En second, Joseph Ratzinger marche au-dessus des flots de sa démarche harmonieuse, et arrive sans encombre jusqu'au Seigneur.
Cela, je pourrai aussi le faire, pense Hans Kung, qui, très entraîné sportivement, s'élance à partir du rivage, et manque pitoyablement de se noyer, avant d'être sauvé par la main secourable de Jésus.
Hans Kung, l'oiseau de malheur, fait alors pitié aux deux autres. Le vieux Rahmer dit à son collègue Ratzinger "on aurait dû lui dire où se trouvaient les pierres". Et Ratzinger de répondre, tout étonné "mais où donc étaient-elles, ces pierres?".

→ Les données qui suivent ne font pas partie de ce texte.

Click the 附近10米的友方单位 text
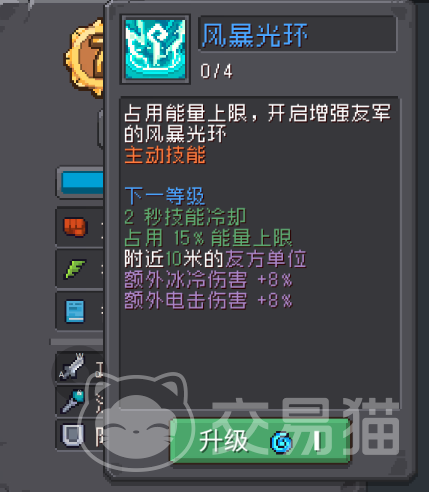This screenshot has width=429, height=492. (215, 259)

L'anecdote n'est guère respectueuse pour les trois protagonistes, mais elle montre comment nous percevions Ratzinger, gentil, hermétique, étranger au monde (ndt: nous dirions peut-être "dans la lune"?), parfaitement incapable de la moindre ruse, ou d'interprétation des vérités premières, avant tout doté d'une foi inébranlable, comme un enfant prodige naïf qui en plus aurait lu d'innombrables livres et parlerait dix langues...

Quand je me suis inscrit pour l'obtention de mon diplôme de théologie catholique, j'ai proposé au professeur Ratzinger le thème de ma thèse de dogmatique. J'avais choisi "Rédemption comme délivrance", c'était à l'époque le titre d'un livre très controversé d'un collègue de Francfort qui essayait d'associer l'enseignement de la théologie classique de la rédemption de l'homme avec la démarche intellectuelle et les concepts de la théologie de la libération, originaire d'Amérique latine. Cela ne devait pas seulement concerner l'âme mais l'homme tout entier, dans ses rapports avec la politique. C'était un thème passionnant pour quelqu'un qui, comme moi, avait étudié à la fois la sociologie et la théologie.
A Ratzinger, cela ne plut pas autant... je le vis tout de suite à son attitude. Mais avec un sourire fin, il donna immédiatement au thème un sens différent, en ajoutant un point d'interrogation à la fin: "La Rédemption est-elle une délivrance?".
Peu de temps après, lorsqu'il fut nommé archevêque de Munich, j'ai écrit pour le journal de gauche libérale Frankfurter Rundschau, un portrait de Ratzinger, ayant pour titre "Ratzinger, un homme d'adaptation", et j'ai pu réaliser sa première interview pour l'Agence des Nouvelles catholiques, dans laquelle il émettait deux souhaits timides: l'un était qu'il trouve le soutien de ses nouveaux collaborateurs, l'autre, qu'il ait la possibilité de poursuivre ses travaux de recherche.
Puis, lorsqu'en un temps record, il accéda au titre de cardinal, et que des bruits couraient sur sa nomination à la tête de la Congrégation pour la Doctrine de la Foi à Rome, je soumis à ma rédaction un article intitulé "Le prochain pape sera-t-il Bavarois?".
Cela m'attira les moqueries de mes collègues, il n'y avait pas encore eu le choc de l'élection de Wojtyla, et le Vatican, c'était du moins l'impression générale du moment, resterait encore 100 ans géré par un pape italien.
Durant les années qui suivirent, nos routes s'écartèrent, bien que tous deux, nous continuions à aimer notre Eglise avec passion et constance.
J'ai écrit de mon côté de nombreux ouvrages sur des gens d'Eglise "déviants", qui, de leur vivant, étaient en conflit avec les autorités de l'Eglise, et à qui, au moment de leur mort, on interdisait même une sépulture chrétienne.
Comme successeur de la grande Inquisition, Ratzinger s'efforça de consolider les murs de l'institution écclésiale, qui s'effritaient, et de reconduire dans la salle des trésors de la tradition les théologiens à la recherche de nouvelles expressions loufoques, de nouvelles réflexions, de nouveaux partenaires de communication. De resserrer les boulons, aussi, de mettre en place des panneaux d'interdiction, et tout cela, dans le souci de protéger la foi des gens simples, et de maintenir l'unité de l'Eglise. Par là, il bloqua certraines carrières, mais aussi il amena des gens à douter.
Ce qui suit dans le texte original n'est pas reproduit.